I dreamed the same dream most of my teenage years, and I didn’t want to wake up in West Yorkshire at the age of twenty-two with a wife, one child and another on the way. Neither did I want to enter old age in my rocking chair of senility, having permanent regrets about the things I could have done and never did; the places I could have seen and never saw. I neither wanted nor needed reproachful memories of ‘what could have been’ in a life's experience of 'what never was'.
How could I prevent myself ‘falling in love’ and falling into a long-term commitment and marriage before I was ready to be caught? How could I possibly resist the temptation that Adam was faced with and remain American bound? What kind of young woman might prove to be my Eve; my downfall? Which beauty would be the one capable of offering me the type of fruit I would find irresistible to bite into and the most desirable to taste?
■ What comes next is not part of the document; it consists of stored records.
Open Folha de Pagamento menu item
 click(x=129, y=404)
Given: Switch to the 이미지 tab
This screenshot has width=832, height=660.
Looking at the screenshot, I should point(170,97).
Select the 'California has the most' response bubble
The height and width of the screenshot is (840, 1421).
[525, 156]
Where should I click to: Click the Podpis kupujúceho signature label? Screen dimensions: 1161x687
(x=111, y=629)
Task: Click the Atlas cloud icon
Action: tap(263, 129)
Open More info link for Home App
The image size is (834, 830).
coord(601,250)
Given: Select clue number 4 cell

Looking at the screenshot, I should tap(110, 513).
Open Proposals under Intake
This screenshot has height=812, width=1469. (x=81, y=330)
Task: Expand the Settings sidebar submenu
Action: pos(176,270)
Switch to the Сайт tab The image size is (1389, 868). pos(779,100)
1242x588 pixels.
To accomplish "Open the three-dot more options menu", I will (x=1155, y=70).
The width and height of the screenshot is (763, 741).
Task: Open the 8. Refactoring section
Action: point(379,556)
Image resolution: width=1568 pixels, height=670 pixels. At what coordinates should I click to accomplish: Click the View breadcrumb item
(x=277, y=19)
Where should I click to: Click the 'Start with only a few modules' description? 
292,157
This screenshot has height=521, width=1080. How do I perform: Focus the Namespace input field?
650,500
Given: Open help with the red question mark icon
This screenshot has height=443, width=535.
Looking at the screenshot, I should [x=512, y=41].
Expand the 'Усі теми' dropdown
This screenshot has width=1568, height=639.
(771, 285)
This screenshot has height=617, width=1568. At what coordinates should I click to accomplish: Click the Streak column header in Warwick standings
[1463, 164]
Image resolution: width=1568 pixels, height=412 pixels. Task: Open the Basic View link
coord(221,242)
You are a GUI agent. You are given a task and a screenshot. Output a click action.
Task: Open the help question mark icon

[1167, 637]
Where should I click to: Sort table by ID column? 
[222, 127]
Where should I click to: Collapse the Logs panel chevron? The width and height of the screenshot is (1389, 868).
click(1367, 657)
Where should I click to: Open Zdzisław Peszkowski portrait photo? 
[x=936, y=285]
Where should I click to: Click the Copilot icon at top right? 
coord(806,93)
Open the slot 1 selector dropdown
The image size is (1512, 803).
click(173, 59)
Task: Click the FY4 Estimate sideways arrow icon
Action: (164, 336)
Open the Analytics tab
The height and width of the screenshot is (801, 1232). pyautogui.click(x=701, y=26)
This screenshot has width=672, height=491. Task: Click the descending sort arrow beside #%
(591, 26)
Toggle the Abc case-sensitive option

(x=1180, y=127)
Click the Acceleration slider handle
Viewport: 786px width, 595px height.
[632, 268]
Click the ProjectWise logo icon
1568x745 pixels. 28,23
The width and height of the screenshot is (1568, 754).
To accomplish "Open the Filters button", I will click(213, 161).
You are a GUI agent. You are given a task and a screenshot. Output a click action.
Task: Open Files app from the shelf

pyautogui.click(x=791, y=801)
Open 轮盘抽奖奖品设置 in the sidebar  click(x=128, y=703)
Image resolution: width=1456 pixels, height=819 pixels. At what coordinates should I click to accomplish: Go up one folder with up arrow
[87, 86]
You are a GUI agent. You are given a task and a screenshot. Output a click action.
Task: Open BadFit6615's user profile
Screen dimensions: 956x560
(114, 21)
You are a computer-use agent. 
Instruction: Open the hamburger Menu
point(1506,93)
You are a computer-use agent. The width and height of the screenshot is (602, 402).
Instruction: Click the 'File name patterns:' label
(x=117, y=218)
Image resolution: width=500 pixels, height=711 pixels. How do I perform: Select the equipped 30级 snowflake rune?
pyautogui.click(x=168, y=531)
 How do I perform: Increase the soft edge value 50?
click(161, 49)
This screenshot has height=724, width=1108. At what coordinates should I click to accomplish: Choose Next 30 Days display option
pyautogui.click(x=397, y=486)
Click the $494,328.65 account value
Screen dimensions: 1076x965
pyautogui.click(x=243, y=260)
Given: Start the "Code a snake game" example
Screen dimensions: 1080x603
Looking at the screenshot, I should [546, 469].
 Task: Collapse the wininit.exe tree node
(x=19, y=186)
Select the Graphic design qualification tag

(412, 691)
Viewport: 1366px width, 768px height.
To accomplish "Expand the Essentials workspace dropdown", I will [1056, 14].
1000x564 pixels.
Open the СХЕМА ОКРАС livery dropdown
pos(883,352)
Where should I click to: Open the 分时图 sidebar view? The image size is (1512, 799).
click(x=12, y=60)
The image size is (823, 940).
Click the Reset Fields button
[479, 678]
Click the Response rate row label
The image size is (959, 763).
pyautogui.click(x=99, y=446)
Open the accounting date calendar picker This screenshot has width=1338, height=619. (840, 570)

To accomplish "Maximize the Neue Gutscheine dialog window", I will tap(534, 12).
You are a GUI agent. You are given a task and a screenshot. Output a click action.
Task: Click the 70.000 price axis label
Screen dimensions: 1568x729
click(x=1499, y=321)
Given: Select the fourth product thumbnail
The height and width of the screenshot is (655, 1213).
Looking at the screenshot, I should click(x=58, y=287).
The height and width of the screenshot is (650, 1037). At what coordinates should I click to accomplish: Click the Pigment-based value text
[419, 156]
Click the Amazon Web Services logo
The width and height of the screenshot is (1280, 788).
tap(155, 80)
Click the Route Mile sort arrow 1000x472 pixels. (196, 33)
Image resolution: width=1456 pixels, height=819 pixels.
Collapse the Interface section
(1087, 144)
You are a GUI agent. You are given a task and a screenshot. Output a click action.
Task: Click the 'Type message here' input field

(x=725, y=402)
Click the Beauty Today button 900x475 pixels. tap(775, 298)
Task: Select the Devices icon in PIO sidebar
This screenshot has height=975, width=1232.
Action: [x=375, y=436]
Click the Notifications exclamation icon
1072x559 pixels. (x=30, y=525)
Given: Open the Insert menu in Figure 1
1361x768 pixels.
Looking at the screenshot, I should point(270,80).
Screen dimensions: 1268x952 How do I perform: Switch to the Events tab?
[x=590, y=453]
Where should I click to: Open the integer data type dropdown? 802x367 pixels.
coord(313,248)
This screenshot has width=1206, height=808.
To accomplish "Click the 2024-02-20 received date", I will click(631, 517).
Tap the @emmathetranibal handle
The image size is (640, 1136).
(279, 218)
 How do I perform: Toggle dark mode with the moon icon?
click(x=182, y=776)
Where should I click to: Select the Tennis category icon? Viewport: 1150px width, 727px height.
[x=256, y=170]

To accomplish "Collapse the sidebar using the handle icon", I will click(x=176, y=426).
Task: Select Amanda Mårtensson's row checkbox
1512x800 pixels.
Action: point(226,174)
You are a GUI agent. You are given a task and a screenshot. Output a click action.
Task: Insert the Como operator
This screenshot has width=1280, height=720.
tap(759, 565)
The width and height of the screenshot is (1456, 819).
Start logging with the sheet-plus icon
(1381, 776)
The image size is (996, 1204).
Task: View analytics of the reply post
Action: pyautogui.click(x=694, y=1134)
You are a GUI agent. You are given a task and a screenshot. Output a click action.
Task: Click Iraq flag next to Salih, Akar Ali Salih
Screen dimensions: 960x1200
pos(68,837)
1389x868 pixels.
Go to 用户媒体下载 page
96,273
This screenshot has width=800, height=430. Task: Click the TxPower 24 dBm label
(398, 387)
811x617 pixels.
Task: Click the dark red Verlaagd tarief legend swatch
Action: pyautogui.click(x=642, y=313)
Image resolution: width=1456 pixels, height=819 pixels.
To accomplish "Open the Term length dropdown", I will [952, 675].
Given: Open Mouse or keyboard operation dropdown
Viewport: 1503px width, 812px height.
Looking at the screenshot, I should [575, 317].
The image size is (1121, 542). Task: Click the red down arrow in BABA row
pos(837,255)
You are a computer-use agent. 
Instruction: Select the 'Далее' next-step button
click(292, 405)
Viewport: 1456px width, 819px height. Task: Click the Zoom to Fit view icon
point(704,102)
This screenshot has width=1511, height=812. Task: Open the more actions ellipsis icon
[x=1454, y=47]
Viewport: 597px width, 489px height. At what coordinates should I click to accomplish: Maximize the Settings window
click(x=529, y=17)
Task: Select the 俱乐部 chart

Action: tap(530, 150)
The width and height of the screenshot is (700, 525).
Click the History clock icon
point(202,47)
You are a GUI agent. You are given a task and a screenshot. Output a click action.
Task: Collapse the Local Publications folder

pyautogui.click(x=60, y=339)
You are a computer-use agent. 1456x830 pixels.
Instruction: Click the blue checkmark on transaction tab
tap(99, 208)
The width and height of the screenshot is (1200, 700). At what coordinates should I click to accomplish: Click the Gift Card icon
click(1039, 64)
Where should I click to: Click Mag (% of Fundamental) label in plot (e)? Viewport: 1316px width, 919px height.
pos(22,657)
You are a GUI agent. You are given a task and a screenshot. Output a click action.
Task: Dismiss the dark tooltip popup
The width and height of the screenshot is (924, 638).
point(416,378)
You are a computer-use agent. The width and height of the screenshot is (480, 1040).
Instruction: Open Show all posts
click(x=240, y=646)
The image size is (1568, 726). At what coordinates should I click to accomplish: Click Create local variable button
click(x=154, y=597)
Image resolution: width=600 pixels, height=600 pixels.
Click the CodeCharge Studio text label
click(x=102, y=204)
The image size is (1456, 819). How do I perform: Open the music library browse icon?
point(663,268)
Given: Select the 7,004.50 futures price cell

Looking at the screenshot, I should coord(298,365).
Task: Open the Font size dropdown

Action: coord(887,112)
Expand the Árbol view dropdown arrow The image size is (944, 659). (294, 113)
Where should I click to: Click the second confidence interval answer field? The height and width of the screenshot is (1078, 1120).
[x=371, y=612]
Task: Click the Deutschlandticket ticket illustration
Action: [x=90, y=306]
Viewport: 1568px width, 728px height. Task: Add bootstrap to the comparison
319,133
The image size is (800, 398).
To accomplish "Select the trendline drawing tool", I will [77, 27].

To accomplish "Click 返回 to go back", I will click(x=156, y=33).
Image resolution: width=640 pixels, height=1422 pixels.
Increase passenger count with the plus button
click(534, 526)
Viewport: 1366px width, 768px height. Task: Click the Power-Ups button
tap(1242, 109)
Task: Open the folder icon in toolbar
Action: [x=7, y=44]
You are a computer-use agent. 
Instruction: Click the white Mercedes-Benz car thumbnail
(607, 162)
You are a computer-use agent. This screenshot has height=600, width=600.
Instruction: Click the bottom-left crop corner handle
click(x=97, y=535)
I was still a young man, as streetwise as they came for my age, yet I was still unwise in the machinations of a woman’s mind and the way she thinks. I asked myself, ‘Were the most dangerous young women the ones who gave up everything without the asking, the ones who gave up all for nothing? Or were they the ones who held out, on a promise of better things to come? Or were they the ones who gave up ‘just enough’ to maintain continued male interest, while delivering nothing? These were the questions of womanhood I knew not the answers to.
Far more dangerous to me, however, were my female counterparts; who like myself were independent individuals. Women I liked best were those who refused to be influenced in how best to think, to dress and to conduct oneself for the pleasure of man. These were young women who refused to be slaves to the conventions of the time. These were young women of strong personality who refused to have their lives defined by any man however handsome, sexually attractive, powerful or wealthy he was! I loved these women more than all the rest and they would forever stay my female preference and constant romantic companions in later life. These were women who were more attracted to the man who rated the female brain above that of the female body, and who considered their conversations and personal opinions more appetising than their natural curves.
Don’t get me wrong, I have always loved all the feminine curves that were in the right places, along with the type of legs that went all the way up from earth to heaven, but what really turned me on the most, and what has always turned me on the most, was the chase and never the quarry.
Between the ages of seventeen and twenty-one years of age, I essentially played romantic chess with the young women in my life. In my game of romantic chess, I’d be the King, and they the Queen instead of the more traditional form of pawn young women of the 1950s and 60s became more accustomed to when being picked up and put down with little consideration by the young men in their lives. In my game of romantic chess, there would be no winners or losers. This was a game where the satisfaction for both players would come about with a session of heavy petting before calling ‘Check Mate’!
There was a time when I fooled myself that I would know when the ‘love train’ had knocked me down in the middle of the tracks by the very first kiss between me and a woman I loved. It took me the best part of twenty years to realise that ‘how good a kisser’ a woman was, bore absolutely no relation whatsoever as to ‘how good’ she was in any other part of an ongoing relationship that was capable of taking one’s breath away.